Re: [PATCH] mm/oom: Add killed process selection information

From: Edward Chron
Date: Thu Aug 15 2019 - 02:20:19 EST


On Mon, Aug 12, 2019 at 4:42 AM Michal Hocko <mhocko@xxxxxxxxxx> wrote:
>
> On Fri 09-08-19 15:15:18, Edward Chron wrote:
> [...]
> > So it is optimal if you only have to go and find the correct log and search
> > or run your script(s) when you absolutely need to, not on every OOM event.
>
> OK, understood.
>
> > That is the whole point of triage and triage is easier when you have
> > relevant information to decide which events require action and with what
> > priority.
> >
> > The OOM Killed message is the one message that we have go to
> > the console and or is sent as SNMP alert to the Admin to let the
> > Admin know that a server or switch has suffered a low memory OOM
> > event.
> >
> > Maybe a few examples would be helpful to show why the few extra
> > bits of information would be helpful in such an environment.
> >
> > For example if we see serverA and serverB are taking oom events
> > with the fooWidget being killed, something along the lines of
> > the following you will get message likes this:
> >
> > Jul 21 20:07:48 serverA kernel: Out of memory: Killed process 2826
> > (fooWidget) total-vm:10493400kB, anon-rss:10492996kB, file-rss:128kB,
> > shmem-rss:0kB memory-usage:32.0% oom_score: 320 oom_score_adj:0
> > total-pages: 32791748kB
> >
> > Jul 21 20:13:51 serverB kernel: Out of memory: Killed process 2911
> > (fooWidget) total-vm:11149196kB, anon-rss:11148508kB, file-rss:128kB,
> > shmem-rss:0kB memory-usage:34.0% oom_score: 340 oom_score_adj:0
> > total-pages: 32791748kB
> >
> > It is often possible to recognize that fooWidget is using more memory than
> > expected on those systems and you can act on that possibly without ever
> > having to hunt down the log and run a script or otherwise analyze the
> > log.

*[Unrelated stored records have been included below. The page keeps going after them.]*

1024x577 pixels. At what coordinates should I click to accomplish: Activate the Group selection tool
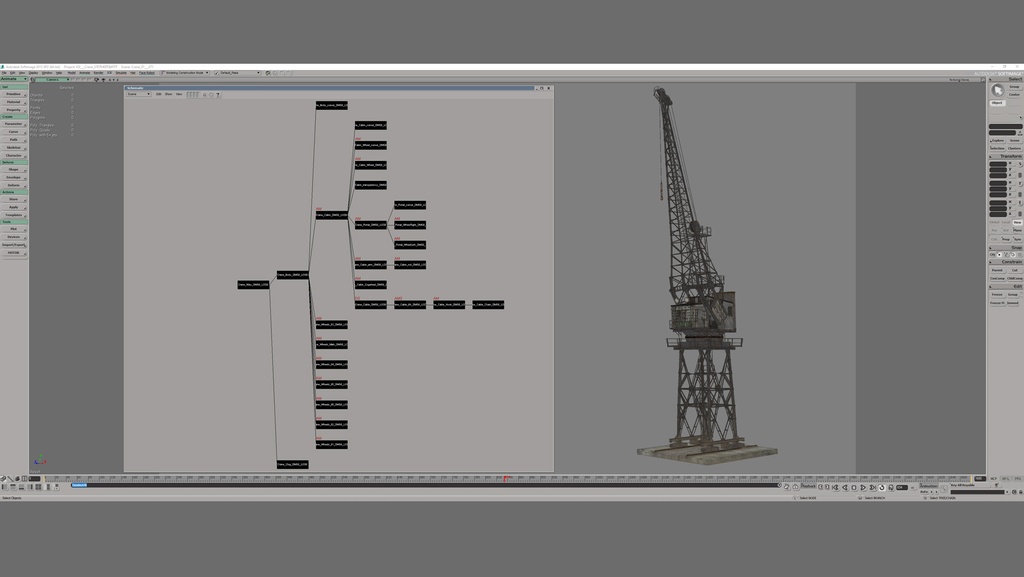(1012, 86)
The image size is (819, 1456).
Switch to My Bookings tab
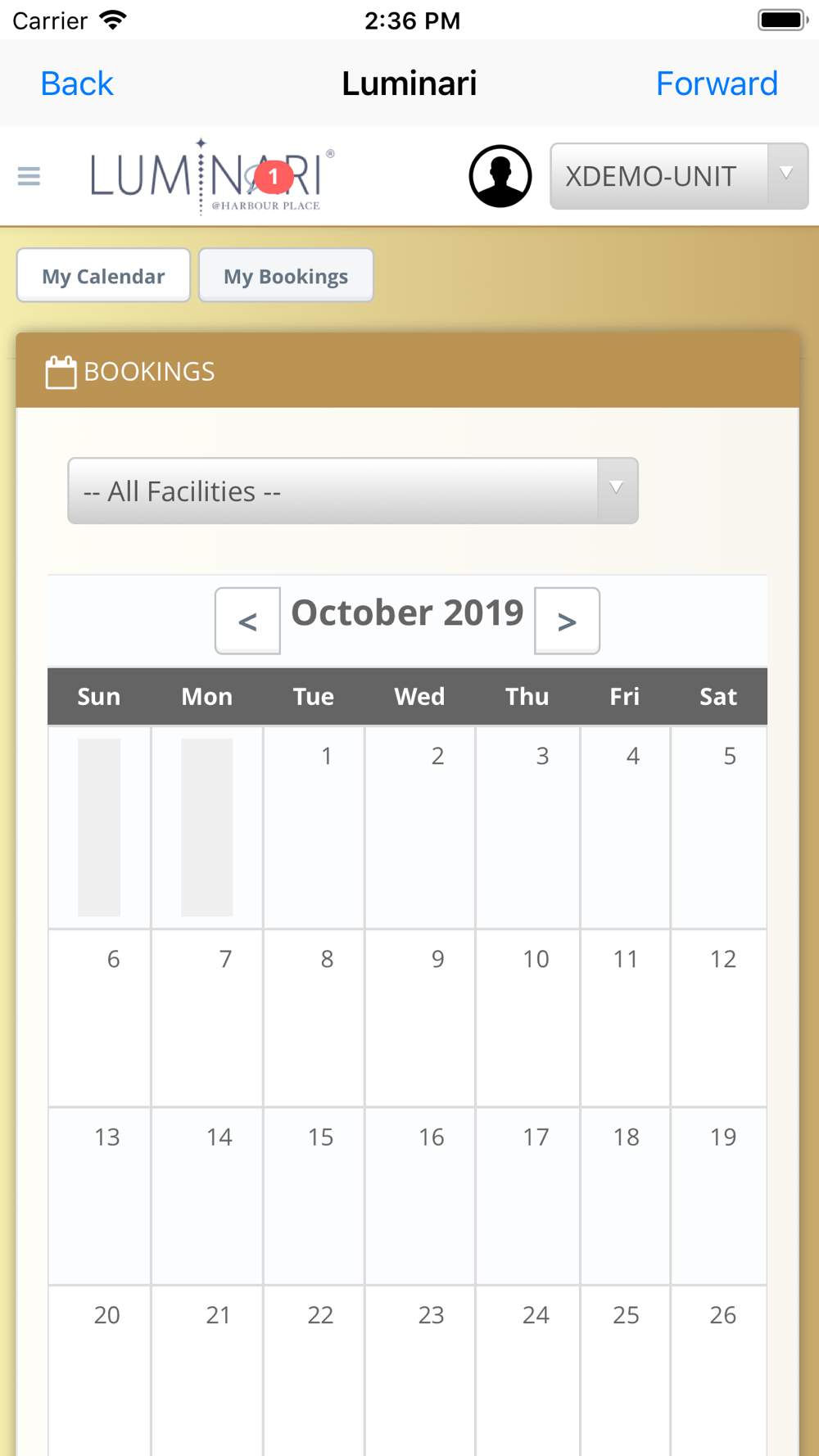(286, 276)
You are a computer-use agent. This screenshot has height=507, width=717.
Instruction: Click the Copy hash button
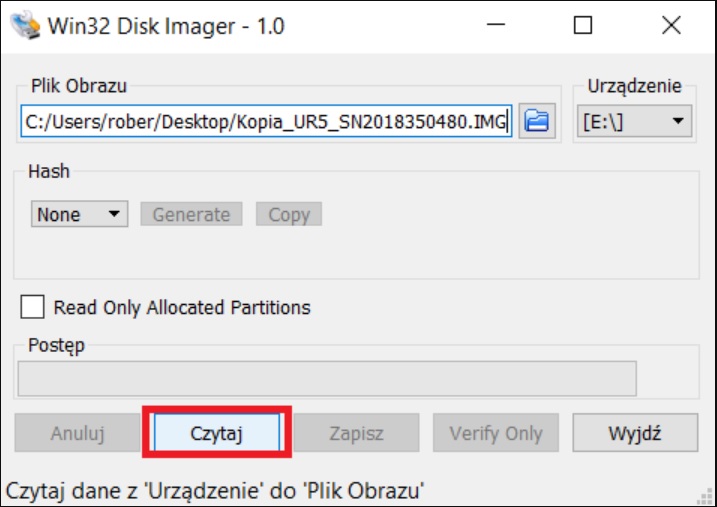point(289,214)
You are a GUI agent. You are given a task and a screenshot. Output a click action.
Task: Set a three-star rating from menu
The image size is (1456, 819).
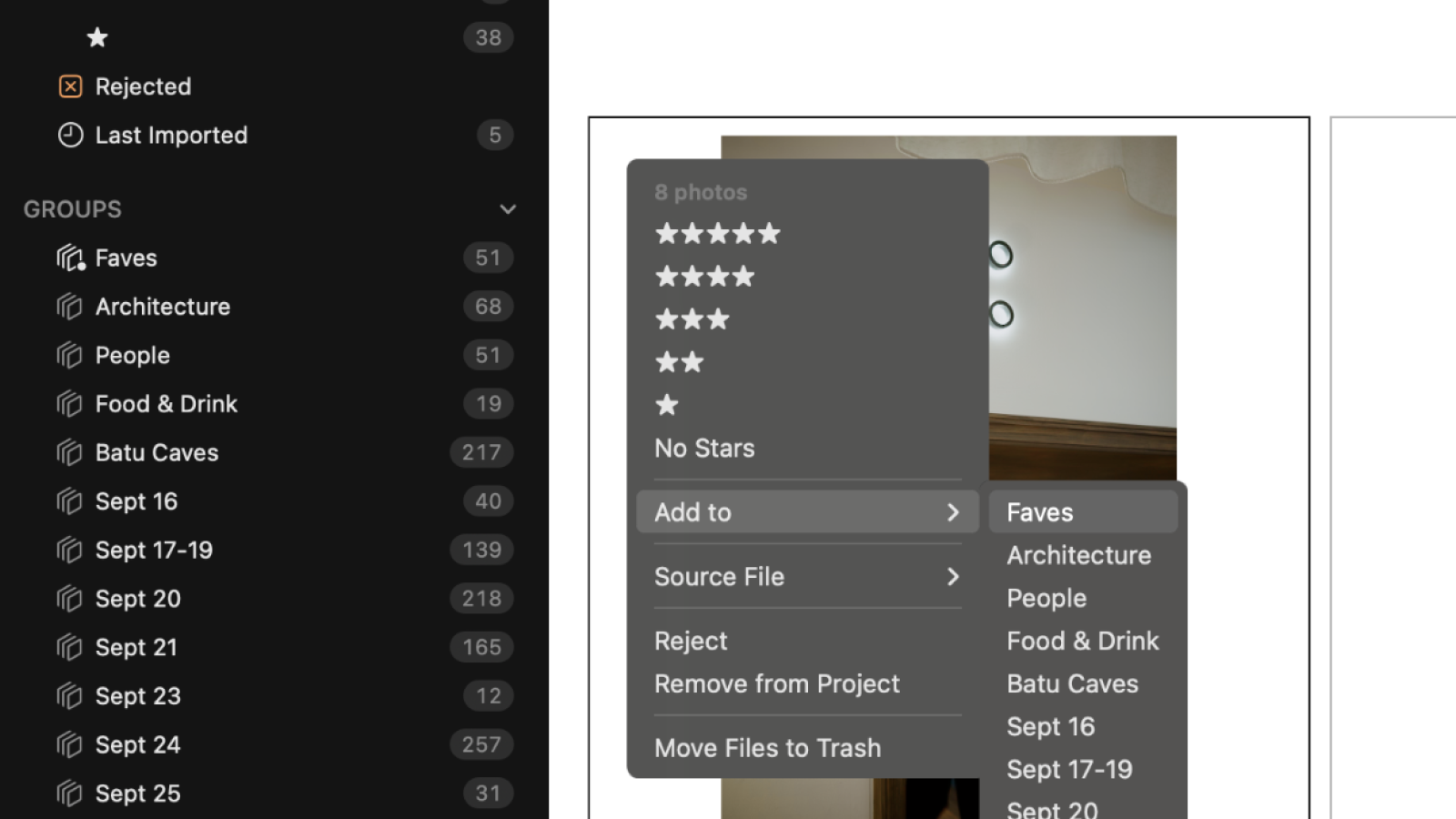tap(693, 319)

The % of memory and memory size can often be helpful to understand
> > if the numbers look reasonable or not. Maybe the application was updated
> > on just the those systems which explains why we don't see issues on the
> > other servers running that application, possible application memory leak.
>
> This is all quite vague and requires a lot of guessing. Also your
> trained guess eye might easily get confused for constrained OOMs (e.g.
> due to NUMA or memcg). So I am not really sold to the percentage idea.
> And likewise the oom_score.
>
> [...]
>

Actually totalpages is used by oom control and is set to the appropriate
value for a memcg OOM event or to totalram_pages + totalswap if it is
a system wide OOM event.

The percentage coupled with the totalpages is how we know what we're
looking at and for our environments. Seems to work fine, but maybe there are
some environments where that is not the case.

I must be missing something here so I need to go back and study this.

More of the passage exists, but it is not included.